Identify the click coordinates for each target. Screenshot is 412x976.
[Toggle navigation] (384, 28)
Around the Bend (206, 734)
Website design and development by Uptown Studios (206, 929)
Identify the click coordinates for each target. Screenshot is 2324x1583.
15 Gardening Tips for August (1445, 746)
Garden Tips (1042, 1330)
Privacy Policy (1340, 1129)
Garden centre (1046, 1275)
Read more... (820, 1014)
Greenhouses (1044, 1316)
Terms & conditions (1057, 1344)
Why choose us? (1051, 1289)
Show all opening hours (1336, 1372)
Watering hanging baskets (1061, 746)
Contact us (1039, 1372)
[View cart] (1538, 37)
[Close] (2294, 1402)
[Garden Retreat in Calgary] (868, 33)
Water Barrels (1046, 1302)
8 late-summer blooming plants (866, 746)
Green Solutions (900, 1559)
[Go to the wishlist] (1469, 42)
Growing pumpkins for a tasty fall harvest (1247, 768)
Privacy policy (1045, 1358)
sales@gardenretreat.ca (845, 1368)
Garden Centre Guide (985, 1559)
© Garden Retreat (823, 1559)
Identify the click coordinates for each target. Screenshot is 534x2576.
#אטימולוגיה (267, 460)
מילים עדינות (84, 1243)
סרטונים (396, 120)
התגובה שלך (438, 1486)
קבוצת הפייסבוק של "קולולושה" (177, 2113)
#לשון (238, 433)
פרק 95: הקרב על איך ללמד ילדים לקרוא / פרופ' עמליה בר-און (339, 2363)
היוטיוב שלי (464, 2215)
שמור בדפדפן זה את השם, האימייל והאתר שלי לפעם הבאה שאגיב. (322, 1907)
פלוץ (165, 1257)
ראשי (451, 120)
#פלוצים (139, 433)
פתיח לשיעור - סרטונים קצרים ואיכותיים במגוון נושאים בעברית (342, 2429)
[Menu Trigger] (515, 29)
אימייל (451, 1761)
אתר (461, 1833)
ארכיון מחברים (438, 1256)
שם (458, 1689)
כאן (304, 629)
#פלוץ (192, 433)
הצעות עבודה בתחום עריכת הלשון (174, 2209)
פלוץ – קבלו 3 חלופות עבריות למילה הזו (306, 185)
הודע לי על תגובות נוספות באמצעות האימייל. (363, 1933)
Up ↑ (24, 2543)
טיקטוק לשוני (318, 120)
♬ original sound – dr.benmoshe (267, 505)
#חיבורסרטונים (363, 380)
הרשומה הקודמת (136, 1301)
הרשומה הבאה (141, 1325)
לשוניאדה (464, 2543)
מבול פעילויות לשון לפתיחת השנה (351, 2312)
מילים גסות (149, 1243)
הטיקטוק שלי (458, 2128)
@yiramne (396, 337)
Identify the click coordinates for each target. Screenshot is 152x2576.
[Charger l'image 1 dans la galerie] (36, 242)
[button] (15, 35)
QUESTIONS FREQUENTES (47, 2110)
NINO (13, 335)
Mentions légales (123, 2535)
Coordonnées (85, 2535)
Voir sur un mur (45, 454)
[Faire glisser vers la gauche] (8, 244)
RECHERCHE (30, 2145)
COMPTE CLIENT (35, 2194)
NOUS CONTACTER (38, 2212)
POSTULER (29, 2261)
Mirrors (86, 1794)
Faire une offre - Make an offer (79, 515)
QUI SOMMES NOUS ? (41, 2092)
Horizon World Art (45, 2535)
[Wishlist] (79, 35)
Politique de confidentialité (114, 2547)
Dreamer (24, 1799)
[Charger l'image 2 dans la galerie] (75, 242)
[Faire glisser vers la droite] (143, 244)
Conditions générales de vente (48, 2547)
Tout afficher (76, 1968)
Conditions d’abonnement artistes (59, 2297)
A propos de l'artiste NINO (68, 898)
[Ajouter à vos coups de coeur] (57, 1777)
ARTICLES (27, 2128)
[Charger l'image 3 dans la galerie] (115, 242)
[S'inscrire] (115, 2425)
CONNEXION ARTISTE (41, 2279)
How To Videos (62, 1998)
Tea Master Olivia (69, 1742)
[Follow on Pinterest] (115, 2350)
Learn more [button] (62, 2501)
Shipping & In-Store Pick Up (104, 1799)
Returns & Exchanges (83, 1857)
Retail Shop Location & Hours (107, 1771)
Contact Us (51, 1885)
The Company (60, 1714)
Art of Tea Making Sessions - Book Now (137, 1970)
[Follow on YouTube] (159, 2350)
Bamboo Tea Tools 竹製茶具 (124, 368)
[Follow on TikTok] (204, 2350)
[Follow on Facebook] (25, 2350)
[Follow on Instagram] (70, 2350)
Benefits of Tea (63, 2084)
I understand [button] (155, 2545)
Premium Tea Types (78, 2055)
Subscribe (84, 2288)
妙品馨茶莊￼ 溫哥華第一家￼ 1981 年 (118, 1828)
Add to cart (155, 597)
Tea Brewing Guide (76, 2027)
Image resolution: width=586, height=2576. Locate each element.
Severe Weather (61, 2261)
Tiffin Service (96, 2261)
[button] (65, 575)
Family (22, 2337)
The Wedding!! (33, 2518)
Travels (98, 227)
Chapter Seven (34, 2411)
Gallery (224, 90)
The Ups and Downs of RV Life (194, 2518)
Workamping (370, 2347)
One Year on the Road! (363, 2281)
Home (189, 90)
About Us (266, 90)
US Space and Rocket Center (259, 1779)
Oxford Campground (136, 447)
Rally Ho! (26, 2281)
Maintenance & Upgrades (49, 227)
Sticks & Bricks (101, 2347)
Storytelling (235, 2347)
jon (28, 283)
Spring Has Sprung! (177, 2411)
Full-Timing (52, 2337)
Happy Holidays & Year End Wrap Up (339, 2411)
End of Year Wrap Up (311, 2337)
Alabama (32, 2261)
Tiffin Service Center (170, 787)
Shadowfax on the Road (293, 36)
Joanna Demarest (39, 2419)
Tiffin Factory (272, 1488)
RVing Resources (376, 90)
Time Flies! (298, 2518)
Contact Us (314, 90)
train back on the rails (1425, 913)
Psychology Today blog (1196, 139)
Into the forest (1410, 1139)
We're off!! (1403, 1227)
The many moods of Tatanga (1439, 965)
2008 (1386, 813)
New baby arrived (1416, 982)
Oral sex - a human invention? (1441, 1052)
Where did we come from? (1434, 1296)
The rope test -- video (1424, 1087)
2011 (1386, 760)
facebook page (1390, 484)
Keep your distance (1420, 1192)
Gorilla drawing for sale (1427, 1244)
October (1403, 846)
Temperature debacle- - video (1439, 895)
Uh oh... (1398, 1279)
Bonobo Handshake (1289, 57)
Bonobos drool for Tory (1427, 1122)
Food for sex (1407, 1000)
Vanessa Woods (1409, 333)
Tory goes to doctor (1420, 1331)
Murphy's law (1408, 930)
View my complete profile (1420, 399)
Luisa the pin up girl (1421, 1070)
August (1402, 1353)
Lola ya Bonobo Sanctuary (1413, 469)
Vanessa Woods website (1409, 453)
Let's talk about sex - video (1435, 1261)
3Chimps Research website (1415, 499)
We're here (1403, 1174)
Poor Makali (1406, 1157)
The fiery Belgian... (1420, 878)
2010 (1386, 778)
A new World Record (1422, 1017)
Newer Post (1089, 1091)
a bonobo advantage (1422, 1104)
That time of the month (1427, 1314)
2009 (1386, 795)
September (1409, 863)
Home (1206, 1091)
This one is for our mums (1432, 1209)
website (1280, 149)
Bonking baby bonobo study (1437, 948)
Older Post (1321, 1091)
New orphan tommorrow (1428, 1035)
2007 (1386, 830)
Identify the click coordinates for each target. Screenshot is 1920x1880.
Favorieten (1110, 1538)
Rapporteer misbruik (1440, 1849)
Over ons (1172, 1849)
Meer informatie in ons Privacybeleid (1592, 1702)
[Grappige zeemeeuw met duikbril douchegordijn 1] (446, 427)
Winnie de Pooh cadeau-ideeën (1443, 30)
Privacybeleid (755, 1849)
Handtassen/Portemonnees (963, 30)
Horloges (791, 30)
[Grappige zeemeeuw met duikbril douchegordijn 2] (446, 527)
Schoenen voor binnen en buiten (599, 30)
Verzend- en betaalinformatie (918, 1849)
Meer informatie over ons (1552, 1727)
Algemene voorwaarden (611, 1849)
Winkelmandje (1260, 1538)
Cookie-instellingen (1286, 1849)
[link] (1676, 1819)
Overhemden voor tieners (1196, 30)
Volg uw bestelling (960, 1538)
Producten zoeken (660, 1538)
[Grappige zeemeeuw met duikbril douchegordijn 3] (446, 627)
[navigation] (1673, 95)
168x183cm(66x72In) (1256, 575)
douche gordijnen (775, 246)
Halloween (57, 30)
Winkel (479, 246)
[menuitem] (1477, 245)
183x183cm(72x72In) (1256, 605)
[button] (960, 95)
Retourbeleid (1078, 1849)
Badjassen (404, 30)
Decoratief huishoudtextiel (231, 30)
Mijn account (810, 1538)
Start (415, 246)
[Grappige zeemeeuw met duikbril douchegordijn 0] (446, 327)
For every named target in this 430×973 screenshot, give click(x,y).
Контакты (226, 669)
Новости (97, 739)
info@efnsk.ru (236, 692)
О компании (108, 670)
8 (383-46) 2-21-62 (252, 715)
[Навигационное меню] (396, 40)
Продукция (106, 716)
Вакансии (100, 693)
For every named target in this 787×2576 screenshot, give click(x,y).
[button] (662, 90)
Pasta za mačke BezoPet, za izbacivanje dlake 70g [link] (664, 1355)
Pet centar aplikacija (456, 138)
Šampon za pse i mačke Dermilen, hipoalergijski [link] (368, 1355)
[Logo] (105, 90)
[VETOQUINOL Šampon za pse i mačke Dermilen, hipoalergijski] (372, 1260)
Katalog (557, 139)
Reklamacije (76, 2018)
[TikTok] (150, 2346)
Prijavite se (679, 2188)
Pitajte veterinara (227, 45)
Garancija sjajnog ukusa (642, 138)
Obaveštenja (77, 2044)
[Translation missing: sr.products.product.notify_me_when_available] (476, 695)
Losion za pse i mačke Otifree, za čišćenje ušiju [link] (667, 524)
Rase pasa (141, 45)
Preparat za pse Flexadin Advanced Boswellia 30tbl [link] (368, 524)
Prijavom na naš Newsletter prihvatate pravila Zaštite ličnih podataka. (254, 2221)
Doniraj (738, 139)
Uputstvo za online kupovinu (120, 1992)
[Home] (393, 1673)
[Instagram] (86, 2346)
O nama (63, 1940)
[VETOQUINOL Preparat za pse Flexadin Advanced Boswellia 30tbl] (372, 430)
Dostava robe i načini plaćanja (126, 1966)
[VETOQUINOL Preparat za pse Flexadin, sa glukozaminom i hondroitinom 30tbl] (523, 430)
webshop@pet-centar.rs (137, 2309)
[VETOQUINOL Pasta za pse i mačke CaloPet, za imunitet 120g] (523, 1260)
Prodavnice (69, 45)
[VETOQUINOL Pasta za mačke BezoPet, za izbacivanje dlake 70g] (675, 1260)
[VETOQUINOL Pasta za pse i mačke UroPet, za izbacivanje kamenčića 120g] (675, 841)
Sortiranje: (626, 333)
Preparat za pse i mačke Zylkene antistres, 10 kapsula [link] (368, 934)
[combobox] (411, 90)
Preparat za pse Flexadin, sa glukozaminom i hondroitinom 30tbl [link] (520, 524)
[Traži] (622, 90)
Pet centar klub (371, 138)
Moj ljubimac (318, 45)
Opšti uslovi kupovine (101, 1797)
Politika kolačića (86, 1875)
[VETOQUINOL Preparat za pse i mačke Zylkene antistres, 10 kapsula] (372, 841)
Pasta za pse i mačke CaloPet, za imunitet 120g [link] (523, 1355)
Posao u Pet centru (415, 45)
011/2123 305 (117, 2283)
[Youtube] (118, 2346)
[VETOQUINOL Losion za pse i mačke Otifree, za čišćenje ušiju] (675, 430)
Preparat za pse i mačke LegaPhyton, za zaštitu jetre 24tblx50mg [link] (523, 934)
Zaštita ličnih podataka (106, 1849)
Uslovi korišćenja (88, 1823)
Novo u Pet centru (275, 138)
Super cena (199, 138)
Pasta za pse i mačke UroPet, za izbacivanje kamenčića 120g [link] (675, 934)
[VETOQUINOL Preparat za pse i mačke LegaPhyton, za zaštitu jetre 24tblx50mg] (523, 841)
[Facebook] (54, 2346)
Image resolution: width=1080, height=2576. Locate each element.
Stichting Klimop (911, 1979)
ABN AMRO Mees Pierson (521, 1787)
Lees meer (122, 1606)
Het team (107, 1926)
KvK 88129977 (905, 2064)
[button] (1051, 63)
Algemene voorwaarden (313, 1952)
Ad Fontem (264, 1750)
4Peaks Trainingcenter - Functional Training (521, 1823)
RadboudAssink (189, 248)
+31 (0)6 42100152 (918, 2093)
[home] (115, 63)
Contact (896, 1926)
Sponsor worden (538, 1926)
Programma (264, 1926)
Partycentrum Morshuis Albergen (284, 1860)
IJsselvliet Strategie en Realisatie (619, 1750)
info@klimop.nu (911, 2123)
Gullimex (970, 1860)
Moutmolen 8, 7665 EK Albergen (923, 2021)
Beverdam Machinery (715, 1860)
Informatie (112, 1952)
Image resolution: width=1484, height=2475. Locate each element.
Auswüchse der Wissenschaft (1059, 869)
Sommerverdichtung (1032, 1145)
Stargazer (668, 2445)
════════════════
- **Task prompt**
In the listing above, find the line with "Het team (107, 1926)" and the line with "IJsselvliet Strategie en", then reproduce both and every line between them exactly.

- **Answer**
Het team (107, 1926)
KvK 88129977 (905, 2064)
[button] (1051, 63)
Algemene voorwaarden (313, 1952)
Ad Fontem (264, 1750)
4Peaks Trainingcenter - Functional Training (521, 1823)
RadboudAssink (189, 248)
+31 (0)6 42100152 (918, 2093)
[home] (115, 63)
Contact (896, 1926)
Sponsor worden (538, 1926)
Programma (264, 1926)
Partycentrum Morshuis Albergen (284, 1860)
IJsselvliet Strategie en Realisatie (619, 1750)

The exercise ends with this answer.